Sentimen Negatif Buat Harga Jual Emas Antam Merosot

Berdasarkan data Antam. Harga jual emas berukuran 0,5 gram senilai Rp408,5 ribu. 2 gram Rp1,48 juta. 3 gram Rp2,2 juta. 5 gram Rp3,66 juta. 10 gram Rp7,25 juta. 25 gram Rp18,03 juta. dan 50 gram Rp35,98 juta.

Kemudian, harga emas berukuran 100 gram senilai Rp71,9 juta, 250 gram Rp179,5 juta, 500 gram Rp358,8 juta, dan 1 kilogram Rp717,6 juta.

Harga jual emas PT Aneka Tambang (Persero) Tbk atau Antam berada di posisi Rp768 ribu per gram pada Jumat (17/1) atau turun Rp4.000 dari Rp772 ribu per gram pada Kamis (16/1). Begitu pula dengan harga pembelian kembali (buyback) turun Rp5.000 dari Rp685 ribu menjadi Rp680 ribu per gram pada hari ini.

Harga jual emas tersebut sudah termasuk Pajak Penghasilan (PPh) 22 atas emas batangan sebesar 0,45 persen bagi pemegang Nomor Pokok Wajib Pajak (NPWP). Bagi pembeli yang tidak menyertakan NPWP memperoleh potongan pajak lebih tinggi sebesar 0,9 persen.

Baca Juga : Kendala Membayangi Produsen Batu Bara Siap untuk Penuhi DMO

Pada perdagangan internasional, harga emas berdasarkan acuan pasar Commodity Exchange COMEX berada di posisi US$1.551,8 per troy ons atau menguat 0,08 persen. Sementara harga emas di perdagangan spot stagnan di US$1.552,52 per troy ons pada pagi ini.

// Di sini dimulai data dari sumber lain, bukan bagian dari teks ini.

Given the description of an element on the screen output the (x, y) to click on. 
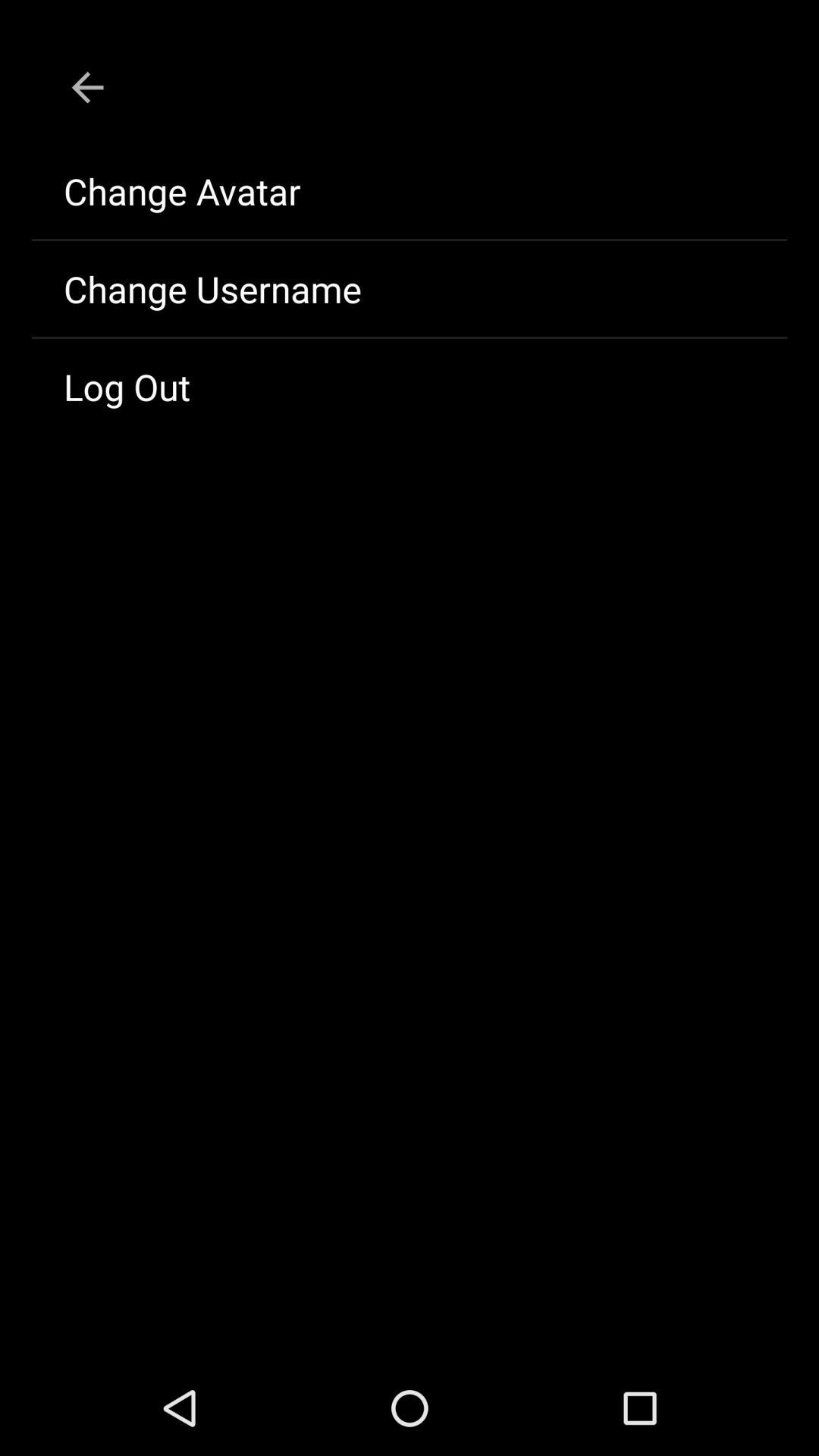
choose the change avatar (409, 190)
Given the description of an element on the screen output the (x, y) to click on. 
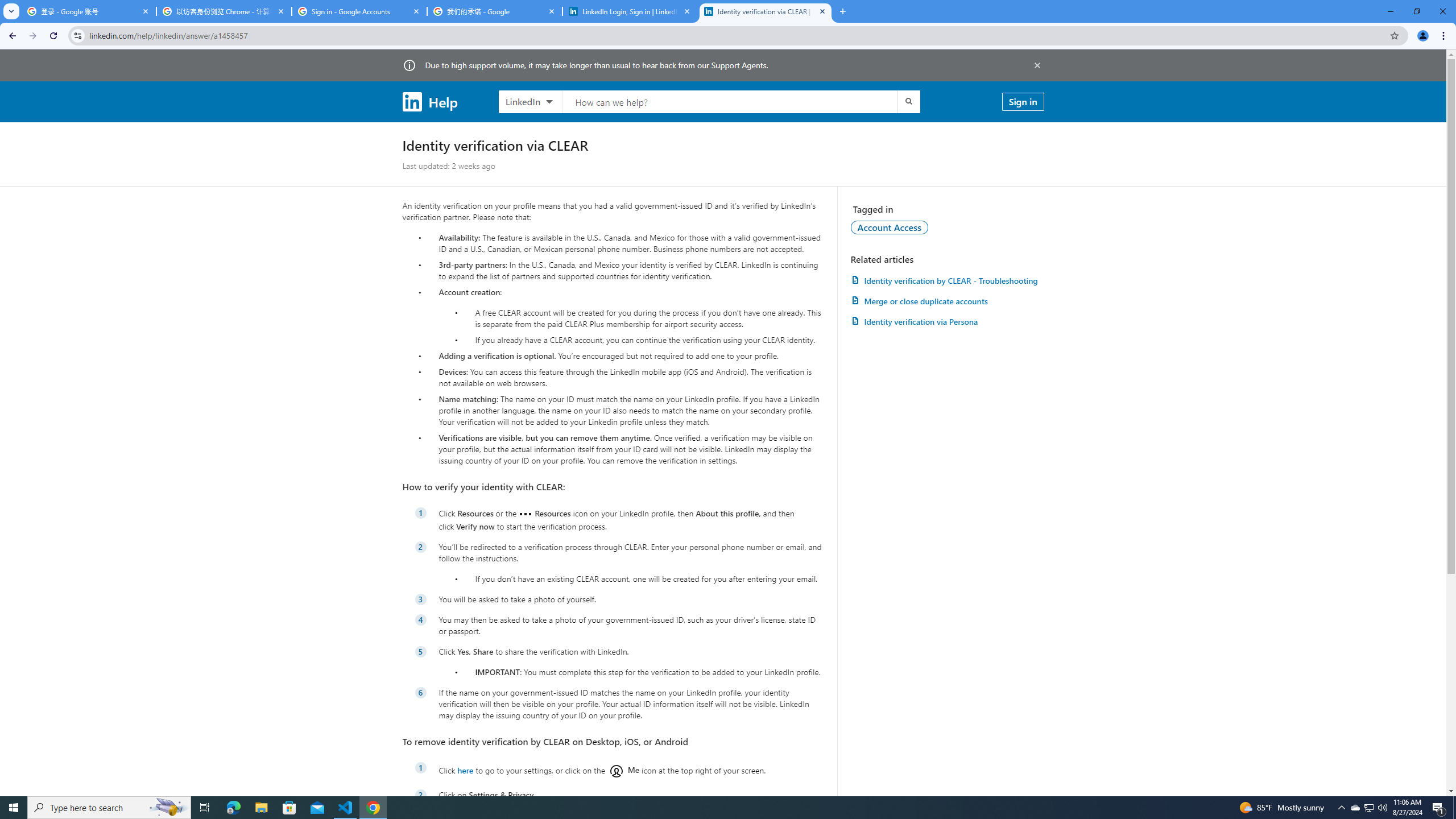
Identity verification by CLEAR - Troubleshooting (946, 280)
Given the description of an element on the screen output the (x, y) to click on. 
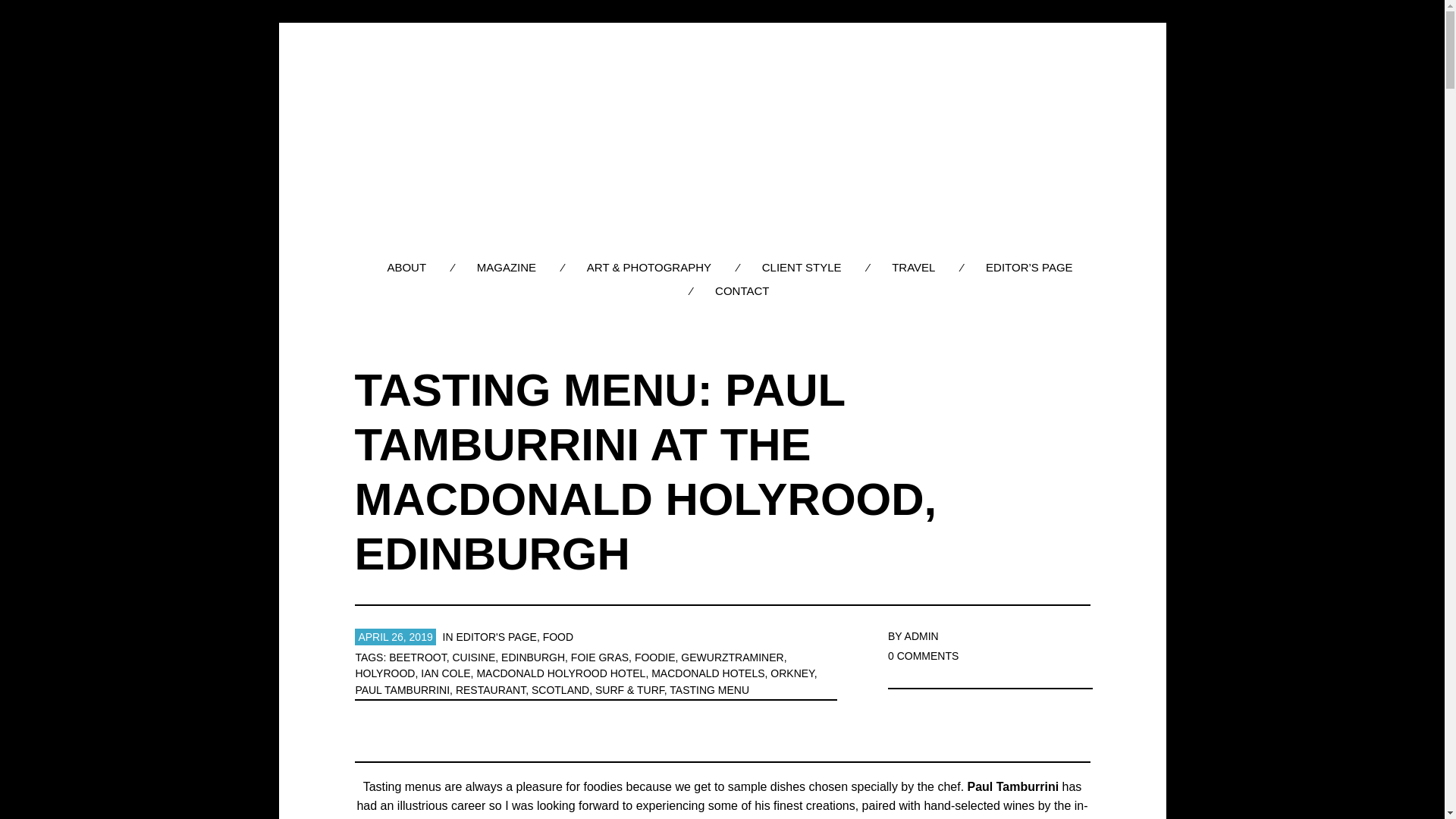
MAGAZINE (506, 267)
SCOTLAND (560, 689)
FOIE GRAS (599, 657)
ABOUT (406, 267)
TASTING MENU (709, 689)
RESTAURANT (490, 689)
ADMIN (921, 635)
CONTACT (741, 290)
TRAVEL (913, 267)
EDINBURGH (532, 657)
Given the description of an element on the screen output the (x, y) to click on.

Emas Akan Berbalik Melemah?

Analis sekaligus Kepala Riset Monex Investindo Ariston Tjendra mengatakan harga emas akan berbalik melemah pada hari ini. Proyeksinya, harga emas di pasar internasional akan bergerak di kisaran US$1.540 sampai US$1.560 per troy ons pada hari ini.

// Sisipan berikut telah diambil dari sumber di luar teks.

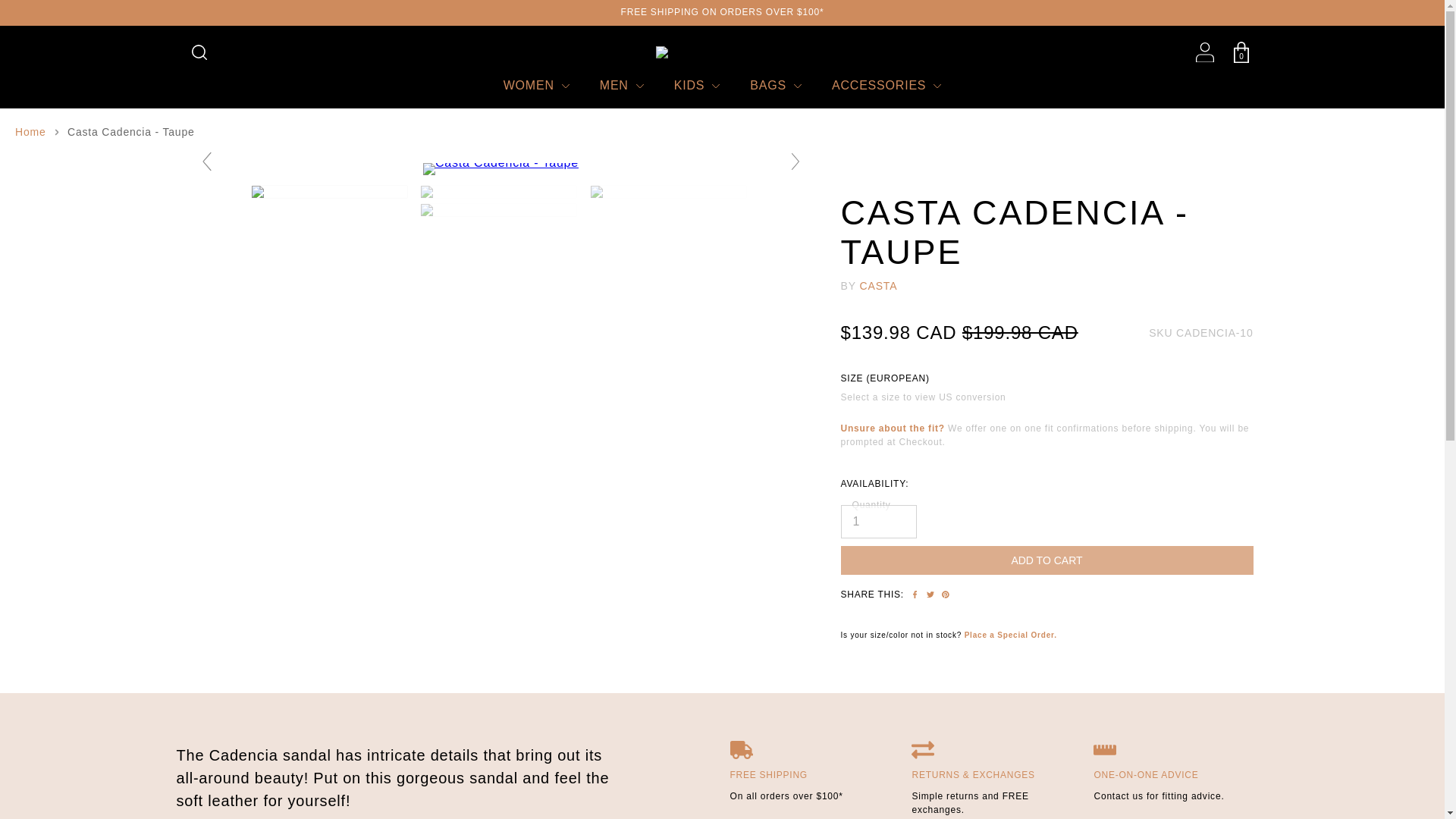
Casta Cadencia - Taupe (670, 191)
Home (30, 132)
Casta Cadencia - Taupe (500, 162)
Casta Cadencia - Taupe (330, 191)
Search (198, 52)
Casta Cadencia - Taupe (499, 209)
Sole City Shoes (722, 51)
Account (1203, 52)
Open Cart (1240, 51)
Casta Cadencia - Taupe (499, 191)
Given the description of an element on the screen output the (x, y) to click on. 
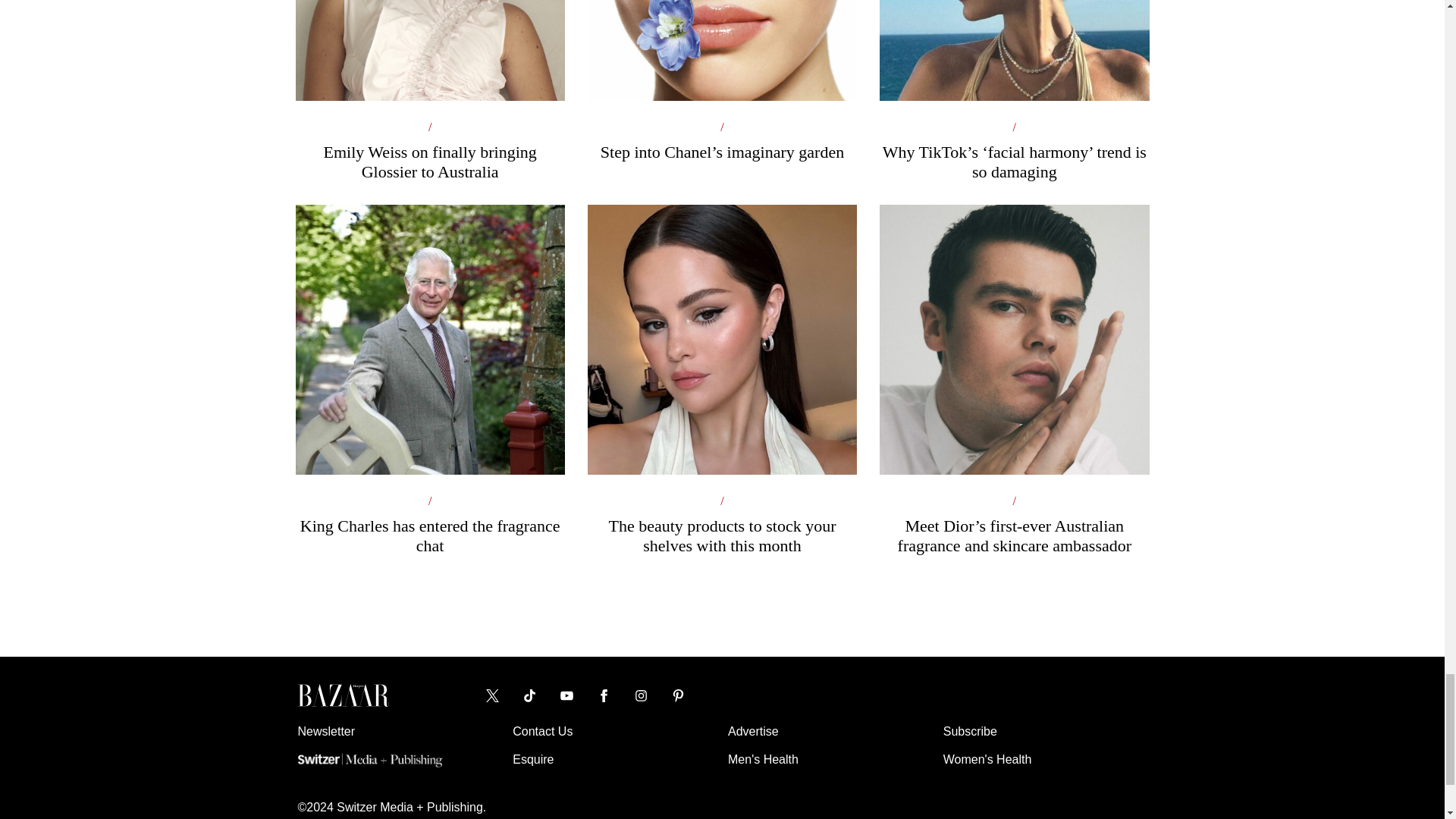
Emily Weiss on finally bringing Glossier to Australia (429, 91)
King Charles has entered the fragrance chat (429, 444)
The beauty products to stock your shelves with this month (722, 444)
Emily Weiss on finally bringing Glossier to Australia (429, 91)
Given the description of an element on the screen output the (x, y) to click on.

Ia mengungkapkan harga emas ‘putar balik’ karena sentimen kesepakatan dagang fase pertama Amerika Serikat dan China.

Mulanya, kata Ariston, kesepakatan ini memberikan sedikit sentimen negatif karena AS tetap memberlakukan tarif bea masuk impor terhadap produk-produk dari China.

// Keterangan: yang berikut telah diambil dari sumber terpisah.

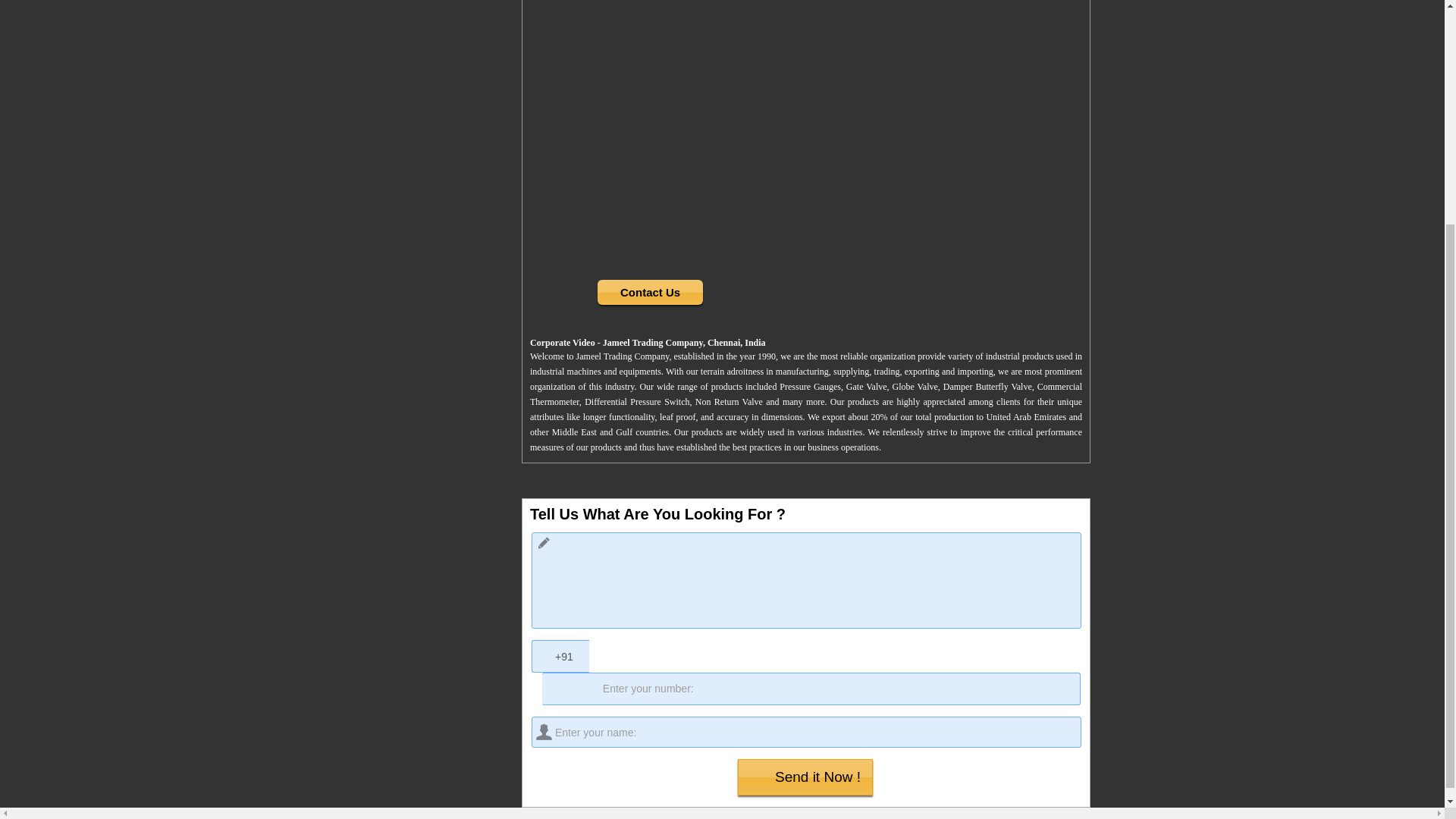
Enter your number: (810, 688)
Send it Now ! (805, 777)
Send it Now ! (805, 777)
Enter your name: (806, 731)
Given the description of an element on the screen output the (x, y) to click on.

Kebijakan tarif itu baru akan diubah bila kedua negara sudah selesai menyepakati perjanjian dagang fase kedua. Namun, sikap China yang menerima itu membuat pasar kembali optimis dengan kelanjutan dagang damai kedua negara.

“Kesepakatan ini memperbaiki hubungan dagang AS-China yang bisa membantu memulihkan pertumbuhan ekonomi global,” ungkap Ariston kepada CNNIndonesia.com, Jumat (17/1).

Sontak bursa saham di Negeri Paman Sam menguat usai kesepakatan dagang fase pertama AS-China. Begitu pula dengan tingkat imbal hasil (yield) surat utang atau obligasi AS yang turut menguat.